On Fri, Jul 7, 2023 at 9:00 AM Jan Beulich <jbeulich@xxxxxxxx> wrote:
On 06.07.2023 17:35, zithro wrote:
> On 06 Jul 2023 09:02, Jan Beulich wrote:
>> On 05.07.2023 18:20, zithro wrote:
>>> So I'm wondering, isn't that path enough for correct detection ?
>>> I mean, if "/sys/class/dmi/id/sys_vendor" reports Xen (or KVM, or any
>>> other known hypervisor), it's nested, otherwise it's on hardware ?
>>>
>>> Is that really mandatory to use CPUID leaves ?
>>
>> Let me ask the other way around: In user mode code under a non-nested
>> vs nested Xen, what would you be able to derive from CPUID? The
>> "hypervisor" bit is going to be set in both cases. (All assuming you
>> run on new enough hardware+Xen such that CPUID would be intercepted
>> even for PV.)
>
> I'm a bit clueless about CPUID stuff, but if I understand correctly,
> you're essentially saying that using CPUID may not be the perfect way ?
> Also, I don't get why the cpuid command returns two different values,
> depending on the -k switch :
> # cpuid -l 0x40000000
> hypervisor_id (0x40000000) = "\0\0\0\0\0\0\0\0\0\0\0\0"
> # cpuid -k -l 0x40000000
> hypervisor_id (0x40000000) = "XenVMMXenVMM"

I'm afraid I can't comment on this without knowing what tool you're
taking about. Neither of the two systems I checked have one of this
name.

>> Yet relying on DMI is fragile, too: Along the lines of
>> https://lists.xen.org/archives/html/xen-devel/2022-01/msg00604.html
>> basically any value in there could be "inherited" from the host (i.e.
>> from the layer below, to be precise).
>
> So using "/sys/class/dmi/id/sys_vendor", or simply doing "dmesg | grep
> DMI:" is also not perfect, as values can be inherited/spoofed by
> underneath hypervisor ?

That's my understanding, yes.

>> The only way to be reasonably
>> certain is to ask Xen about its view. The raw or host featuresets
>> should give you this information, in the "mirror" of said respective
>> CPUID leave's "hypervisor" bit.
>
> As said above, I'm clueless, can you expand please ?

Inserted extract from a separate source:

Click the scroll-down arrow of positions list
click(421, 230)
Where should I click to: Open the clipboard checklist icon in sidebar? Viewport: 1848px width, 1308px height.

Xen's public interface offers access to the featuresets known / found /
used by the hypervisor. See XEN_SYSCTL_get_cpu_featureset, accessible
via xc_get_cpu_featureset().

Are any of these exposed in dom0 via sysctl, or hypfs?  SYSCTLs are unfortunately not stable interfaces, correct?  So it wouldn't be practical for systemd to use them.